Satisfied that her test was accurate, Hornett cast her net further. She looked at specimens collected from five populations of blue moon butterflies collected from the Phillippines, Borneo, Tahiti, Fiji and Samoa between 73 and 123 years ago. The butterflies are well studied to this day, so Hornett could compare the proportion of Wolbachia infections then and now. In butterfly time, this represents a gap of 500 to 1000 generations separating the specimens from their modern descendants.
The results show that the butterfly and the bacterium have been engaging in a heated evolutionary battle throughout the Pacific. The male-killer’s dominance has fluctuated greatly, rising in some areas and falling in others, while the butterfly has repeatedly evolved to resist its sex-skewing antics.
Among the historical populations, only the Philippine group had a high proportion of infected males – a sign that they had developed a resistance to Wolbachia, which has been maintained to this day. In Borneo, the butterflies have evolved resistance over time – collectors didn’t capture a single infected male in 1878 (or indeed, very many males at all), but such individuals are commonplace now. This rise of resistance parallels the real-time events that Hornett, together with Emily Dyson and Greg Hurst documented in Samoa a couple of years ago.
Only Viti Levu in Fiji ha actually managed to avoid Wolbachia infection, rather than simply shrugging it off. In 1886, 45% of the population were infected, but this climbed to 92% by 1934, before falling back to 59% by modern times. Remarkably, this trend mirrors notes written by field biologists studying the butterflies over the years. In 1888, Mathew counted 2 females for every male. In the 1920s, at the height of the infection, Poulton estimated 12 females to every male, while modern counts have returned to a two-to-one ratio.
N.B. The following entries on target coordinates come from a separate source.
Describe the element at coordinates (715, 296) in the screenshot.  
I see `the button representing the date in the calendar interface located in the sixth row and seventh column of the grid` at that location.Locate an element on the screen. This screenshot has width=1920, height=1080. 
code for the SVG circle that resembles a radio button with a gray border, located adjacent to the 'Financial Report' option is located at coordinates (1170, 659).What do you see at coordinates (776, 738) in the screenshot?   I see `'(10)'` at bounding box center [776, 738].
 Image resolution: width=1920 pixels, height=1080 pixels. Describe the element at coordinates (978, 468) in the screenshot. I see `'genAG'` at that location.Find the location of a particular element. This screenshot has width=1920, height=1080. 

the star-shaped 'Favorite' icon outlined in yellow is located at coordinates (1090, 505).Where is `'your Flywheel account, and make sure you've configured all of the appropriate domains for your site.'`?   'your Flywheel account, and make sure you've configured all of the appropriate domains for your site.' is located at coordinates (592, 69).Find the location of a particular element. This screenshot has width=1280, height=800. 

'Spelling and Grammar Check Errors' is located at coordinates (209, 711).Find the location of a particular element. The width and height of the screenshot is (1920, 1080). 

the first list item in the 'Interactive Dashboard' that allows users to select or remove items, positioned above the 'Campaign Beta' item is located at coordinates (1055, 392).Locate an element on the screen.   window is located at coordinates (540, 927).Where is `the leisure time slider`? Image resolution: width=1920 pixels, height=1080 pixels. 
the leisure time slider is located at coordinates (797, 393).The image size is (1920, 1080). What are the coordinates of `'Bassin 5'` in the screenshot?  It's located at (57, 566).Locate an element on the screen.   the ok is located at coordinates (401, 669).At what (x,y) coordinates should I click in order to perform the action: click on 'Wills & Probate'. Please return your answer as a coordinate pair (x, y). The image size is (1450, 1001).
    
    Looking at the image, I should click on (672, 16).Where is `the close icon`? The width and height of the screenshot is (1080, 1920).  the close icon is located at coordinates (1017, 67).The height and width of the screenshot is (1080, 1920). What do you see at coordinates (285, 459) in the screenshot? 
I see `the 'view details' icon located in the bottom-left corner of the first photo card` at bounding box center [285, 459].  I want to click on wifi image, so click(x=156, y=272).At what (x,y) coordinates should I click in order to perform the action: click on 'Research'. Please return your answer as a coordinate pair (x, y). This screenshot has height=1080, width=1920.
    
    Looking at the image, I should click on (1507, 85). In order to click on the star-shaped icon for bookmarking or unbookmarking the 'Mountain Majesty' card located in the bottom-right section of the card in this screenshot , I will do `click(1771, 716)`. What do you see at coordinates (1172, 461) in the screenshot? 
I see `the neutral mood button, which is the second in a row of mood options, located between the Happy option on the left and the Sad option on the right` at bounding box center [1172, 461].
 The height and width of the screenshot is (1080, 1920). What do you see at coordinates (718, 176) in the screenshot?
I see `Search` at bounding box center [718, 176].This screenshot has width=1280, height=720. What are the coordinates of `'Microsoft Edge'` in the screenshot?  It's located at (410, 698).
Elsewhere, the bacterium’s fortunes have been better. On the Polynesian islands of Ua Huka and Tahiti, the male-killer was either absent or rare in historical populations (again, supported by written records) but common today. Unsurprisingly, male blue moon butterflies are a rarity in these places.
This isn’t just a matter of nebbish census-taking – the dominance of male-killer infections can have drastic consequences for their hosts’ biology. For a start, the absence of males would dramatically shrink the population size, reducing its genetic diversity and leaving it ill-prepared to face future environmental changes, or even others predators or parasites.
The results portray a geographic mosaic of infection and suppression, across the entire Pacific. The migration of butterflies from island to island may help to spread beneficial adaptations to populations that need it. Indeed, the suppressive ability that has protected the Philippine males for over a century may have contributed to the resistant populations of Samoa and Borneo. Perhaps in time, Tahiti and Ua Huka will benefit too.
Hornett’s work also shows that the balance of power can shift very dramatically between a host and its parasite over a relatively short span of time. In fact, these cycles may happen so rapidly that many may be completely invisible to us – a pattern of sex distortion that stays invisible because we aren’t looking quickly enough.
Fossil-hunters can glimpse the threads of evolution by looking at the bones of ancient animals and look at how they differed from their modern relatives. That tells us about evolution on geological time-scales, spanning millions of years. But museum specimens can act as fossils of a sort, offering a peephole on evolutionary changes over a much shorter and more contemporary scale.